◆ **What is expected**
Please copy the listing below word for word, from the line containing "Task: Click the Licence Upload key icon" down to the line containing "Action: (6, 33)", with both of those lines included.

(Records)
- - - - -
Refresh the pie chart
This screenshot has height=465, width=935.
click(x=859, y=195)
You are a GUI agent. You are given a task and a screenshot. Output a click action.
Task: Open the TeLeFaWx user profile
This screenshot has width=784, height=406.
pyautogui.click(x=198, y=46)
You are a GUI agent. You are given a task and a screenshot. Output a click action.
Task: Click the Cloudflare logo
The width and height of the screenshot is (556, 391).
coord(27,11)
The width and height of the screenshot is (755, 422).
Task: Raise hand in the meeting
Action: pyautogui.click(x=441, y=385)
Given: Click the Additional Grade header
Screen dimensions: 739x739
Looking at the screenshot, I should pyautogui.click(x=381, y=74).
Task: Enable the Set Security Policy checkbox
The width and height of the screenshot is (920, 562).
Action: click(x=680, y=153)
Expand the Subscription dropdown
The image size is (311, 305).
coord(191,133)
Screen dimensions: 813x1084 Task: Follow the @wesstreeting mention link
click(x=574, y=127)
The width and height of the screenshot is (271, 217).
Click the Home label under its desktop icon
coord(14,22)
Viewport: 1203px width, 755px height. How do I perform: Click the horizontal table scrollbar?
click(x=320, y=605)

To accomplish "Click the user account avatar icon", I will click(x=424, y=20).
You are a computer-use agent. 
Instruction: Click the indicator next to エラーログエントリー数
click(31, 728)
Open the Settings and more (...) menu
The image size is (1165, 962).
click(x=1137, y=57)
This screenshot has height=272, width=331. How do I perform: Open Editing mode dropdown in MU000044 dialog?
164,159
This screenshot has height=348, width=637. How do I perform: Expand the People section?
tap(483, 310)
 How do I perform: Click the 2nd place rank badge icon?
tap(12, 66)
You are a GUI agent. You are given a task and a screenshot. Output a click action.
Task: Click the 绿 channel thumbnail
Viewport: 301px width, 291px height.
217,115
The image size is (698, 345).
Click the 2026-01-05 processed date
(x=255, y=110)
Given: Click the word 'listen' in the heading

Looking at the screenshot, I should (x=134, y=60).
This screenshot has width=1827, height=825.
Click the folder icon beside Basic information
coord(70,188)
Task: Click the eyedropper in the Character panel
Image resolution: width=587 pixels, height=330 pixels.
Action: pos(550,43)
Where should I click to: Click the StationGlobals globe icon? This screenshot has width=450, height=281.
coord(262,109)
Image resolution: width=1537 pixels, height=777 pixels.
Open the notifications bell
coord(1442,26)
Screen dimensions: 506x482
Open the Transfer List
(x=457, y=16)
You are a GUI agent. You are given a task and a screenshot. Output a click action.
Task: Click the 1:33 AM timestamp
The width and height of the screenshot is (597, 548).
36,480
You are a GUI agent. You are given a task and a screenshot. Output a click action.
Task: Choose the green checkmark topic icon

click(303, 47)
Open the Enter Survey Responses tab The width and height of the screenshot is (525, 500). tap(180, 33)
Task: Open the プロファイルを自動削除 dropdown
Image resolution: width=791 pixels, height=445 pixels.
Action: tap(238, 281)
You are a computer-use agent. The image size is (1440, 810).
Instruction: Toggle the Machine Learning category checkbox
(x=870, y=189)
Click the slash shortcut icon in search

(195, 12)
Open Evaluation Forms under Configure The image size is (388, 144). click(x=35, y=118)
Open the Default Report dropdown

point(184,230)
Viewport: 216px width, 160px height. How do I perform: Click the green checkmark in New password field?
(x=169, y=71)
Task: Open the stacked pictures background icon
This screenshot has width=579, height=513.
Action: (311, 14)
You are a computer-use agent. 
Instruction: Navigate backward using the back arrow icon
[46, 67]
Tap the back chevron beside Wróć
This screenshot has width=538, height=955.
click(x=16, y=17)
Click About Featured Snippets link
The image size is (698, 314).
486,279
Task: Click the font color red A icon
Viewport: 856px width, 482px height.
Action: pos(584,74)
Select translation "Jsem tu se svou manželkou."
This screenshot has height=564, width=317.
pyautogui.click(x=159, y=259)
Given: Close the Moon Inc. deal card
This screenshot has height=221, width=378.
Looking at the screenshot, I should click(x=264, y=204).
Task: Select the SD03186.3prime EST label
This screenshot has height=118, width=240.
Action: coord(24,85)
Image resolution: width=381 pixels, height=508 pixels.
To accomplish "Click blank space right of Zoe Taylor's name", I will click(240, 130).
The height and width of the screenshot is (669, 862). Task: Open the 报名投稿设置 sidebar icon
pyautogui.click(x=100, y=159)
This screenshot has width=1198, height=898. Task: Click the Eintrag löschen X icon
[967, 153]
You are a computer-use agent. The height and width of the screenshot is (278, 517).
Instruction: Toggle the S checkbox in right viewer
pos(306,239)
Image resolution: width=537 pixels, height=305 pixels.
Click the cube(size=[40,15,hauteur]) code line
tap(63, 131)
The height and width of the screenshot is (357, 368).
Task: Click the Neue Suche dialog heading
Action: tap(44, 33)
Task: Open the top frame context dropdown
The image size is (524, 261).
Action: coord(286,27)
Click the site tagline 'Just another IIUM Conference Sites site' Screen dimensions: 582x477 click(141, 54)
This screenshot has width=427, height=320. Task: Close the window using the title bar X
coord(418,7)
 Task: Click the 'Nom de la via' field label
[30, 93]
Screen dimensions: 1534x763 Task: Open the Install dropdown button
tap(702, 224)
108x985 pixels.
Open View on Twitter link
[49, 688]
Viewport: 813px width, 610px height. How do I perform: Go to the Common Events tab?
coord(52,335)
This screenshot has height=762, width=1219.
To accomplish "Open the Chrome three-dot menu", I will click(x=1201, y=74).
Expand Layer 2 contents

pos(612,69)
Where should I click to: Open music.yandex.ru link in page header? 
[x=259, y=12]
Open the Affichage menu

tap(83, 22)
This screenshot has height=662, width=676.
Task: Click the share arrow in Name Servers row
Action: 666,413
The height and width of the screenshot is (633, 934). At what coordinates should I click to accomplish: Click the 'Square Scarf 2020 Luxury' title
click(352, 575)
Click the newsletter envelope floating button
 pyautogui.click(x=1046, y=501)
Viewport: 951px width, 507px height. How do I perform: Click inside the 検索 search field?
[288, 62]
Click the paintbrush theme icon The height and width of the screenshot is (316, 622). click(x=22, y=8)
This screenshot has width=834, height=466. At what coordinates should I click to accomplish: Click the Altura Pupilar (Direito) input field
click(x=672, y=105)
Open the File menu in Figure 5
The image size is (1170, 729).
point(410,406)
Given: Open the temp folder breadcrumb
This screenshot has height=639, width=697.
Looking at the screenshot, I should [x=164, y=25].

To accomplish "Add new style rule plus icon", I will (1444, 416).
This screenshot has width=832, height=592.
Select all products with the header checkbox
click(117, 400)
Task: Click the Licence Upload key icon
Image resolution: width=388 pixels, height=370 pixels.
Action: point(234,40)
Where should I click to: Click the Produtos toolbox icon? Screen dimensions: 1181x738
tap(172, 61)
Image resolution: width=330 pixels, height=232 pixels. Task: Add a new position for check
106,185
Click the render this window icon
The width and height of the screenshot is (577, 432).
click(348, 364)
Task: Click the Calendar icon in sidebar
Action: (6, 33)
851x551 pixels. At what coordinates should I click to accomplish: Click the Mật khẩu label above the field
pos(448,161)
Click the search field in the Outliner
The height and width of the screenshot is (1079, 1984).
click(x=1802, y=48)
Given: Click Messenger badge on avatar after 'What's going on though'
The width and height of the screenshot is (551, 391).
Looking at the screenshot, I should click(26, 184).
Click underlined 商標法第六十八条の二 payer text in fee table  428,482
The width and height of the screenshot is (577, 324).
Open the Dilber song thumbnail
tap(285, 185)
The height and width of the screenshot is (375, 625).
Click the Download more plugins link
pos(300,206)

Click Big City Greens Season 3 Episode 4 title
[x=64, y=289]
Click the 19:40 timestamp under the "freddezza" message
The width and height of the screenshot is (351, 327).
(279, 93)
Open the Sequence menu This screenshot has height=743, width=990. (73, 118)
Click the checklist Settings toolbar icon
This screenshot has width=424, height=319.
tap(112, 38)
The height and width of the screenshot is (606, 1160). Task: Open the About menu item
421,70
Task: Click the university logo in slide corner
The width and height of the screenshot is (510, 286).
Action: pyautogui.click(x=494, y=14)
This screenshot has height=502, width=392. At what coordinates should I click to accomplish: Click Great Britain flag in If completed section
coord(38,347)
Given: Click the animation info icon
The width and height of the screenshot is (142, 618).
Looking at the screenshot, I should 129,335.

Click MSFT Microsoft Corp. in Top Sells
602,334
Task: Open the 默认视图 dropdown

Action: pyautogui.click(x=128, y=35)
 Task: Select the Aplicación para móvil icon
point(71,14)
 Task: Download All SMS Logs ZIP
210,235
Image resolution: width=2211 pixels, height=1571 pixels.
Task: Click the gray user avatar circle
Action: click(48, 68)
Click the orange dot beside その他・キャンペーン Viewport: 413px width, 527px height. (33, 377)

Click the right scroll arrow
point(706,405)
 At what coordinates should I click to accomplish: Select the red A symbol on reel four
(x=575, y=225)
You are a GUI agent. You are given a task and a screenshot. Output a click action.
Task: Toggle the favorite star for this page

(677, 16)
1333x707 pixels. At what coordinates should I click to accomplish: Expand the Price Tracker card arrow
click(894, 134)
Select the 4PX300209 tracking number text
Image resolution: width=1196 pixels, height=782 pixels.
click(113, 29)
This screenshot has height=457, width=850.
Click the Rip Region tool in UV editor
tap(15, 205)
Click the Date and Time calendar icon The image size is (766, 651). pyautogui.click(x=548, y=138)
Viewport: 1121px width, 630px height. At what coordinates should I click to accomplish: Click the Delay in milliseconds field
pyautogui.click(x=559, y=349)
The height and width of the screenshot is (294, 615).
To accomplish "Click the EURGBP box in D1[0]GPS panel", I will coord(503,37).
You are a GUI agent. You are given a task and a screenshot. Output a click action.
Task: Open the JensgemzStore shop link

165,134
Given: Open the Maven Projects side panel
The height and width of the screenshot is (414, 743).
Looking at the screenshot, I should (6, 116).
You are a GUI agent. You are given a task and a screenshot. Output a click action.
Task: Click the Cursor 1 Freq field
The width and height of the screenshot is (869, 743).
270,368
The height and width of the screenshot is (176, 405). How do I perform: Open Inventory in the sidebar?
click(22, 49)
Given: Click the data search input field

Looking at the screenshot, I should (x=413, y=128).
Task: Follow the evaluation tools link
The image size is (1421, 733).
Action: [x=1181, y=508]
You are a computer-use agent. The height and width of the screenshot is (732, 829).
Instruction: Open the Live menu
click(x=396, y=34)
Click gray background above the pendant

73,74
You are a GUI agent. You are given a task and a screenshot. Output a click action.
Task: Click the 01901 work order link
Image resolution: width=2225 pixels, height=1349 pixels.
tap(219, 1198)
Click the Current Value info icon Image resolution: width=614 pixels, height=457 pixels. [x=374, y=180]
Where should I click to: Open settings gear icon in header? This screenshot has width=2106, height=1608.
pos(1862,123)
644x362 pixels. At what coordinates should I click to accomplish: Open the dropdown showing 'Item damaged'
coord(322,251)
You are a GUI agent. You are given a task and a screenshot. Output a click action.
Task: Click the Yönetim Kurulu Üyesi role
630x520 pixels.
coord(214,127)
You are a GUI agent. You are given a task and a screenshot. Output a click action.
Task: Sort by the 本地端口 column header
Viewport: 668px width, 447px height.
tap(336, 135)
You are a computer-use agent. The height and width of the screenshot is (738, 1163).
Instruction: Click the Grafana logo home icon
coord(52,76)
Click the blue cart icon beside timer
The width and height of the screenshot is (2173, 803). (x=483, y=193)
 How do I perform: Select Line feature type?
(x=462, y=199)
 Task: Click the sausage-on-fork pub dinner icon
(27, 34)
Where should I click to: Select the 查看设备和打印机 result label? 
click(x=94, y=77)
- - - - -
◆ **Complete answer**
Task: Click the Licence Upload key icon
Image resolution: width=388 pixels, height=370 pixels.
Action: point(234,40)
Where should I click to: Click the Produtos toolbox icon? Screen dimensions: 1181x738
tap(172, 61)
Image resolution: width=330 pixels, height=232 pixels. Task: Add a new position for check
106,185
Click the render this window icon
The width and height of the screenshot is (577, 432).
click(348, 364)
Task: Click the Calendar icon in sidebar
Action: (6, 33)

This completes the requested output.